◆ Element and text location data
· · · ·

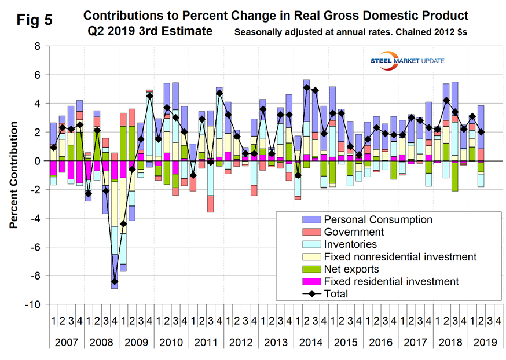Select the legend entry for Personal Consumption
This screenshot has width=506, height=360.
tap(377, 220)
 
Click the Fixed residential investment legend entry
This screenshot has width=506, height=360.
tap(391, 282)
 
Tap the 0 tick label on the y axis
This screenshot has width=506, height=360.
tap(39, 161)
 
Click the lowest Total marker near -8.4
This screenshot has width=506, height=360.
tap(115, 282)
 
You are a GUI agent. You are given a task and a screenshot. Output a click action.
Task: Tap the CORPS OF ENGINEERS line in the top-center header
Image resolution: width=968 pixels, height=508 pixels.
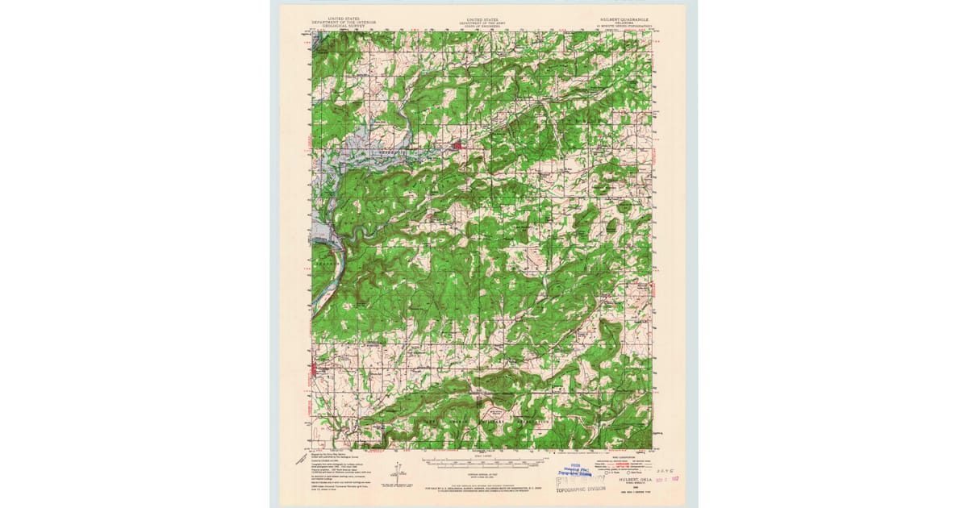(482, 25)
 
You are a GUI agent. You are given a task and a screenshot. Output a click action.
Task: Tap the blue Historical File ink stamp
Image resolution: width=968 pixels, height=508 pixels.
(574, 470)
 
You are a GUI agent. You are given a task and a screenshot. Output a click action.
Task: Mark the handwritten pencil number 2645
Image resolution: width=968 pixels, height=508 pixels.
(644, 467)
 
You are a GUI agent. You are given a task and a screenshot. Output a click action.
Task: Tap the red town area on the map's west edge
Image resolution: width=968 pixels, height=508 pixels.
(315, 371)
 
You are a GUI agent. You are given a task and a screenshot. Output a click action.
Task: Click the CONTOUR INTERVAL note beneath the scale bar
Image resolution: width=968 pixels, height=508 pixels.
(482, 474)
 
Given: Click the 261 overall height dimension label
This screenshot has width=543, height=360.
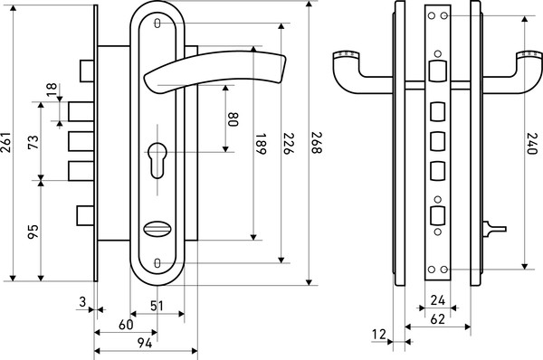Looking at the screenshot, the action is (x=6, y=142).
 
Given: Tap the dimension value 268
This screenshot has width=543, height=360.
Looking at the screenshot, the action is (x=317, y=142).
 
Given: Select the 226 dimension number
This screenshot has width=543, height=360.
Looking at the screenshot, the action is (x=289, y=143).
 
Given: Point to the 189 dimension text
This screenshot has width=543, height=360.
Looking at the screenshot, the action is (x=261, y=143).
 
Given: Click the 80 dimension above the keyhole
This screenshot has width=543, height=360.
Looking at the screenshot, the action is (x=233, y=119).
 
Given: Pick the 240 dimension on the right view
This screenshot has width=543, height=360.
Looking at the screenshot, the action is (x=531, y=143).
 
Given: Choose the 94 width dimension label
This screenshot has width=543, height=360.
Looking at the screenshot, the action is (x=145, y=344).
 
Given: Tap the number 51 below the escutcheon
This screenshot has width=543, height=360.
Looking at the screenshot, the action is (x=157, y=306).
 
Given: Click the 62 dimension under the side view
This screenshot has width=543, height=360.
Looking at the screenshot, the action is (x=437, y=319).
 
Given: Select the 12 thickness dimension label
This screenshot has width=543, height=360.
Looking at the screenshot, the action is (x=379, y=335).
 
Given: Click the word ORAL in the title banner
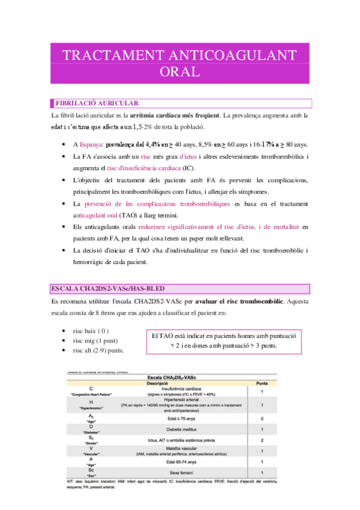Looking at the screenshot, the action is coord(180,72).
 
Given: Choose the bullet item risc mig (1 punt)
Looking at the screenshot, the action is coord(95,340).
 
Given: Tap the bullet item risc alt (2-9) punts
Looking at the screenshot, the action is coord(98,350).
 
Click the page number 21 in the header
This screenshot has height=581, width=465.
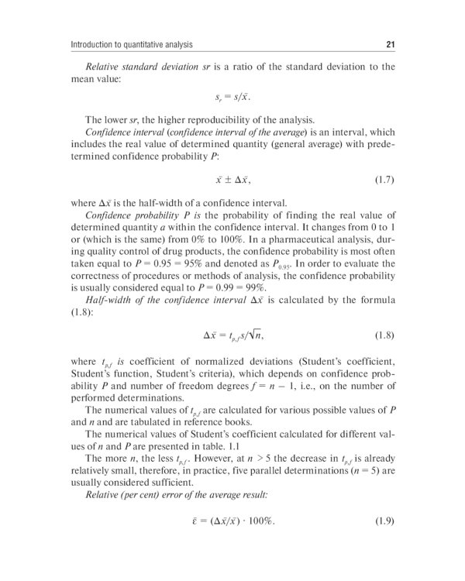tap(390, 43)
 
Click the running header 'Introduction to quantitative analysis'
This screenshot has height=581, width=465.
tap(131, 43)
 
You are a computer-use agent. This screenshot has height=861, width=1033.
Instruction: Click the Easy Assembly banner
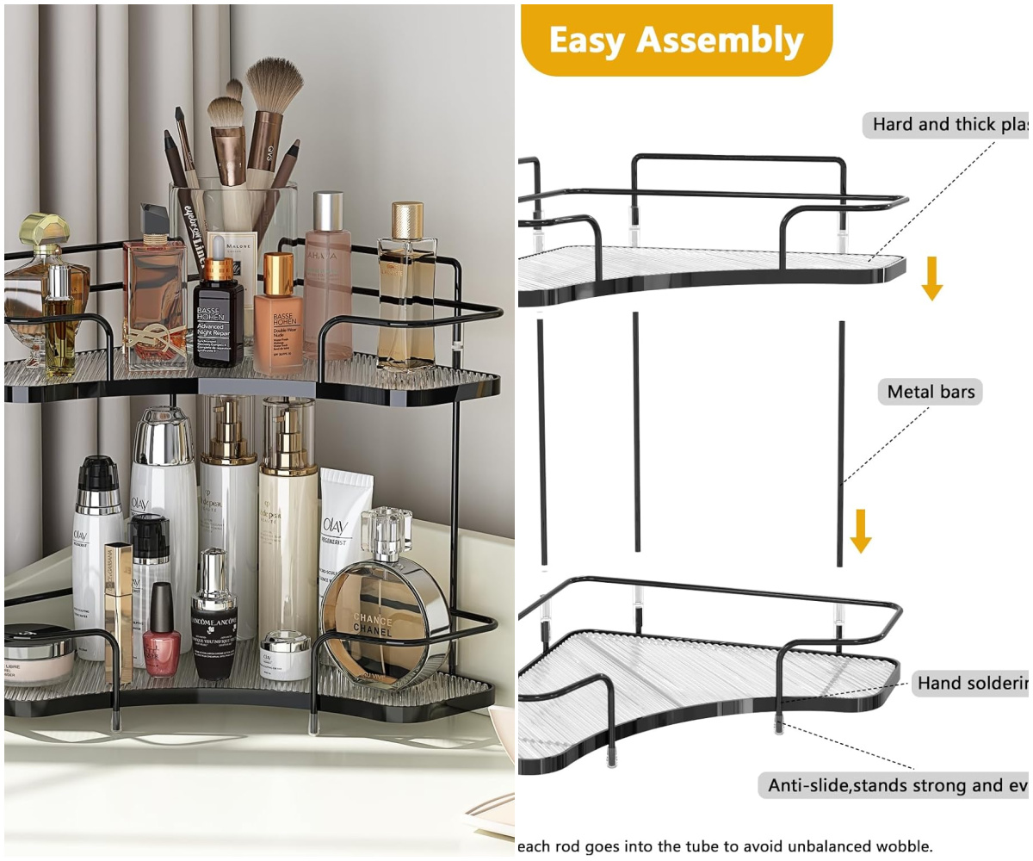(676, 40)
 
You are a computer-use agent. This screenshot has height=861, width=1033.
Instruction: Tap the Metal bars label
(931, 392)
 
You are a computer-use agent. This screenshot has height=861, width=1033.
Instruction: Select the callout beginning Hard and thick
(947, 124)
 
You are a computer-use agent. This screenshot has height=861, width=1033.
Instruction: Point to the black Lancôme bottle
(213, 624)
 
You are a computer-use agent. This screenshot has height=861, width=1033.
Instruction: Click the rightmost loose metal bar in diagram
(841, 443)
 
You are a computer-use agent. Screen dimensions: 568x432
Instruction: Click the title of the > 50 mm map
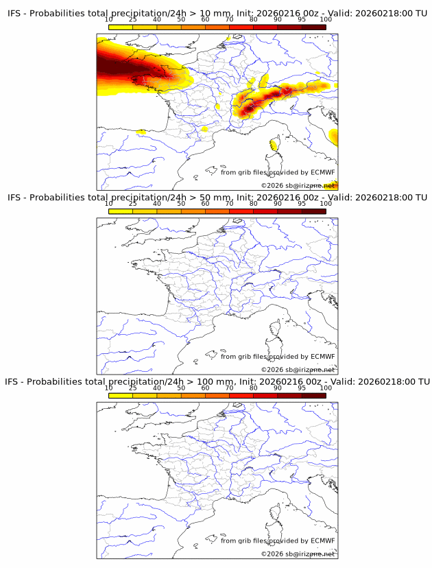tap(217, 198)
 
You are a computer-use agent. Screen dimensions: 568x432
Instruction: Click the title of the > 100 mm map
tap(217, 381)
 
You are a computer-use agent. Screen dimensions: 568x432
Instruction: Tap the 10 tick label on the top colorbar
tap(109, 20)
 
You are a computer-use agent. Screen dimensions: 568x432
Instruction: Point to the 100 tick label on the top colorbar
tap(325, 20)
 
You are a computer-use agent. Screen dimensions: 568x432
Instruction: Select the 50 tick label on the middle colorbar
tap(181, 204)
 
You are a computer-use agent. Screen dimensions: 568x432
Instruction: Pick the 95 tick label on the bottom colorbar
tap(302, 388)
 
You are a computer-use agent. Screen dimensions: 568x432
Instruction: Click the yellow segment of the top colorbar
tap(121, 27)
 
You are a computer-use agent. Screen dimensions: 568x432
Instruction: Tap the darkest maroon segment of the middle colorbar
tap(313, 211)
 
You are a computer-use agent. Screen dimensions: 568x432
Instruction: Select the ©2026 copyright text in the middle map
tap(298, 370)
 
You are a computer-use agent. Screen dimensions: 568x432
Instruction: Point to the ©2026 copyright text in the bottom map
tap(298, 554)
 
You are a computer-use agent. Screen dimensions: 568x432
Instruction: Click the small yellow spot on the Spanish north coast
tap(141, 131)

· · · ·

◆ PROBLEM TO WORK ON
Copy out each line of the material above that contains the word "Pick".

◆ THE RESULT
Given: Pick the 240 dimension on the right view
Instruction: Pick the 95 tick label on the bottom colorbar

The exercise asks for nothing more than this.